■ Exercise prompt: Before copying, set aside the pictures; then restate exactly the lines from the one with "Task: Click the Celebrat brand name text" through the last line of the records.

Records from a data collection
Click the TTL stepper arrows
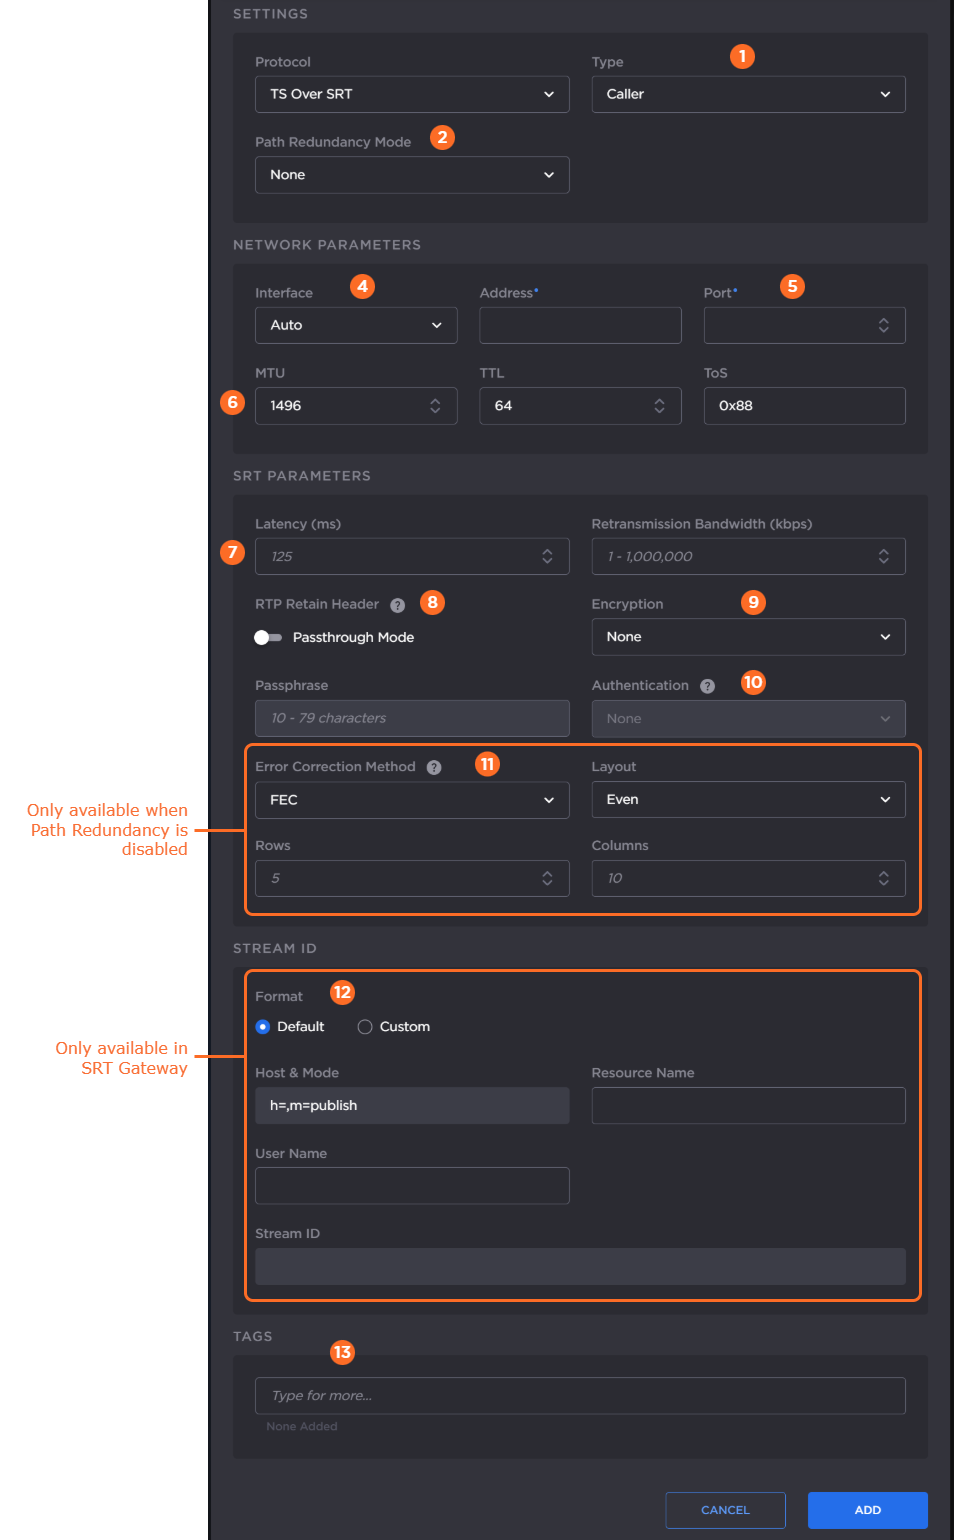Screen dimensions: 954x1540 (659, 406)
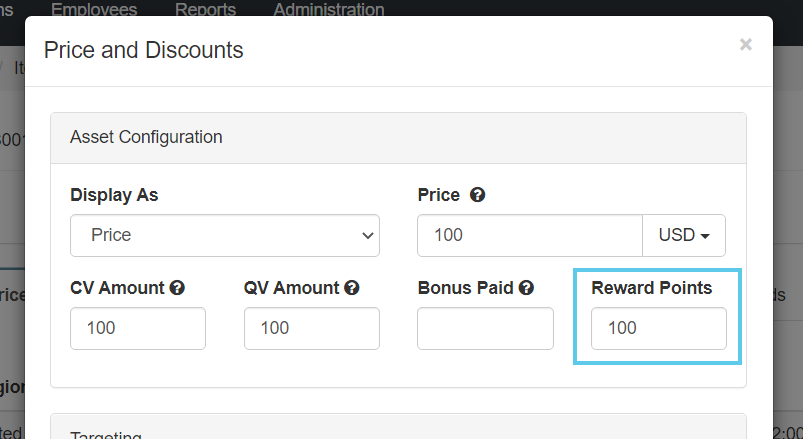Click the Price input field
Screen dimensions: 803x439
point(529,236)
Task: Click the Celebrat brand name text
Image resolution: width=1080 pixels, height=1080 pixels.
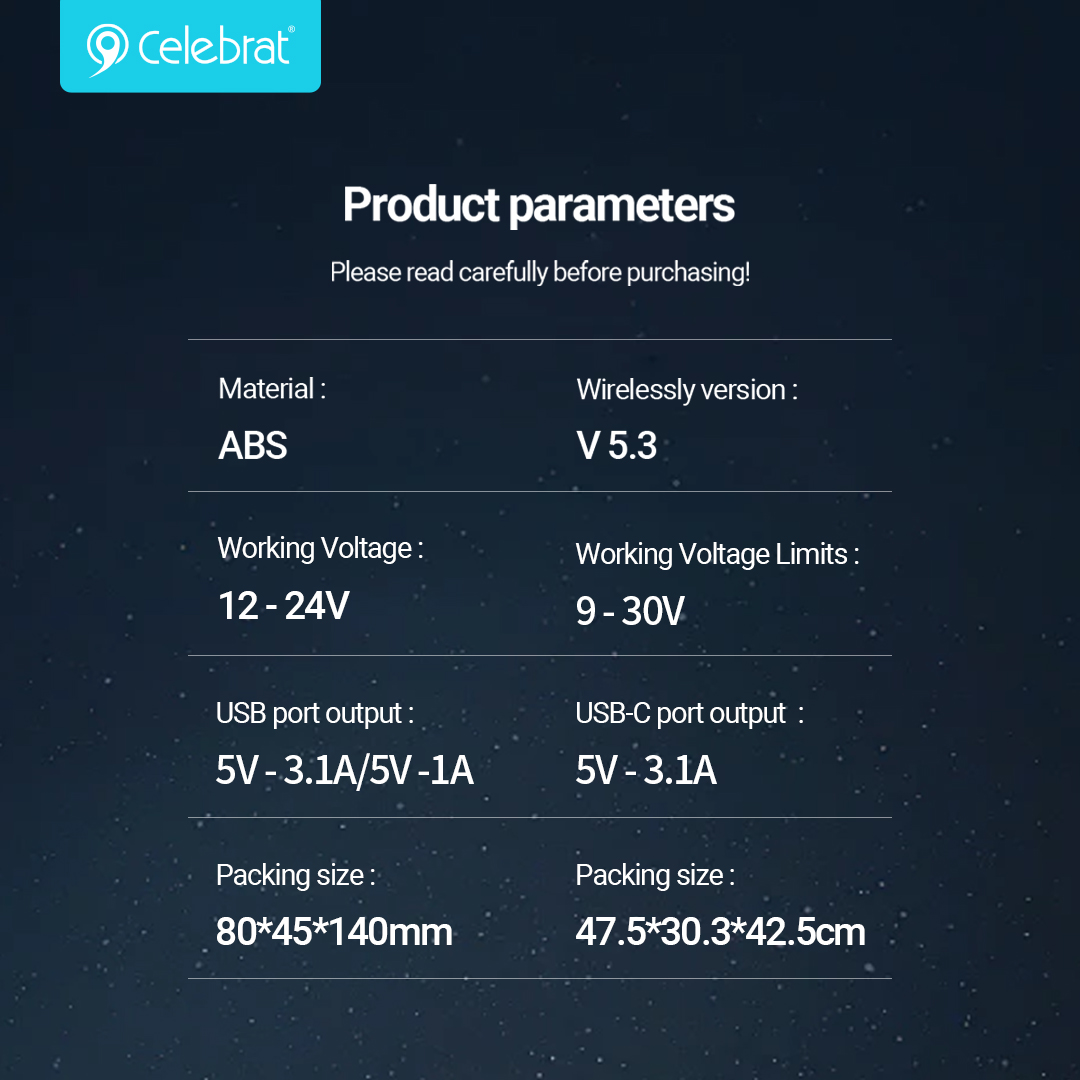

■ Task output:
Task: Click the Celebrat brand name text
Image resolution: width=1080 pixels, height=1080 pixels.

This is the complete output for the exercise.